I love having a bread machine since it does all the kneading and rises for you, but I just hate that once it bakes it has a giant hole in the bottom from the kneading paddle. I looked through a cookbook I have and found a method that I could combine with my bread machine to make my dough and bake it in loaf pans to prevent that hole in the middle. As my 2 year old would say, “Score!”
This recipe makes 2 1lb loves (or if you just want to use your machine, one 2lb loaf).
- 1 1/4 cups water (80*F)
- 3 Tbsp oil (you can olive oil or even apple sauce to make this soy free!)
- 3 Tbsp sugar
- 2 tsp salt
- 4 cups bread flour (you can use AP, but bread flour works best)
- 2 tsp yeast, warmed to room temp. I use Fleishman’s bread machine yeast that’s in the refrigerated section.
Warm you yeast to room temperature. Place all the ingredients into the machine in the order suggested by your bread machine’s manufacturer. Use the dough setting. When the machine is finished, punch down the dough and divide it into equal portions. I use my kitchen scale to weigh them out.
Grease your loaf pans. I use olive oil rubbed around with a paper towel to keep this soy free, but you can use spray oil. Using a rolling pin and a floured surface, roll each ball into a rectangle no wider than your loaf pan. Rolling out the dough squeezes out all the air bubbles that can create holes in your loaf. Roll the dough up jelly roll style starting with the short side and place seam side down in your greased pan. Repeat for 2nd loaf.
You want to let your bread rise in a warm place until it’s the size you want it to be (I usually go to just above the edge of the pan.) Since we keep our house cooler in the winter and spring I end up warming my oven slightly (to about 80*) and putting my towel covered loaf pans in to warm. It takes about 1 1/2 – 2 hours to rise completely. I check my ovens temp every half hour or so just to make sure it’s still warm.

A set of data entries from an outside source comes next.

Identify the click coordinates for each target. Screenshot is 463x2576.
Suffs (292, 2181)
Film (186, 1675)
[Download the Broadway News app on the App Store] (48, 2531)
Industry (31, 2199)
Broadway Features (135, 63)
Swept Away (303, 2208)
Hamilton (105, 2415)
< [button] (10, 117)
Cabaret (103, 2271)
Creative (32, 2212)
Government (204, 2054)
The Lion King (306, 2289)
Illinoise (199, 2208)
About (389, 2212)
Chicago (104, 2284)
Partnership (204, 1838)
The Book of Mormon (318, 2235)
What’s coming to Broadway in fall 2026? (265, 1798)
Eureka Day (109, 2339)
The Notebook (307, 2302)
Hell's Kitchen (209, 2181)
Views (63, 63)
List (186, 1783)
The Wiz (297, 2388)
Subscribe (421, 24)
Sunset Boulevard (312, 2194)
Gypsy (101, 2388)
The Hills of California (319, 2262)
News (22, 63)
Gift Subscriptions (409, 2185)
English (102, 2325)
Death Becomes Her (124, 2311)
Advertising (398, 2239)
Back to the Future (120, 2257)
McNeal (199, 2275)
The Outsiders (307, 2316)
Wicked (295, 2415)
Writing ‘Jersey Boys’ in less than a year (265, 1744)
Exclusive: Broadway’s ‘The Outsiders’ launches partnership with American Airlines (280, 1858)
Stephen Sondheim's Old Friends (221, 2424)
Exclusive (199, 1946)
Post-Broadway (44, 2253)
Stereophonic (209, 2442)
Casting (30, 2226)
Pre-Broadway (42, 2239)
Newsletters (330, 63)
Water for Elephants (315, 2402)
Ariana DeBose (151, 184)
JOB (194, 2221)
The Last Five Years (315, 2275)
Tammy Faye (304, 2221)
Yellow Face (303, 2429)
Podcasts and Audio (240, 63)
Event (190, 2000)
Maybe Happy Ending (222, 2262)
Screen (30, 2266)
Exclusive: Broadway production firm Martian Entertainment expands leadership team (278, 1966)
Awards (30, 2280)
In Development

When the rise is complete, remove loaves from oven, if using it, and preheat to 375*F. Bake for 30 mins and let cool in pans on wire racks. Remove from the pans by sliding a knife around the edges and cool completely before storing.
Loaves freeze well. I end up making 2 loaves and freezing 1. I just use a gallon size freezer bag. It comes out just as fresh as when it was made. I store all bread in the refrigerator in a gallon freezer bag and cut slices as needed.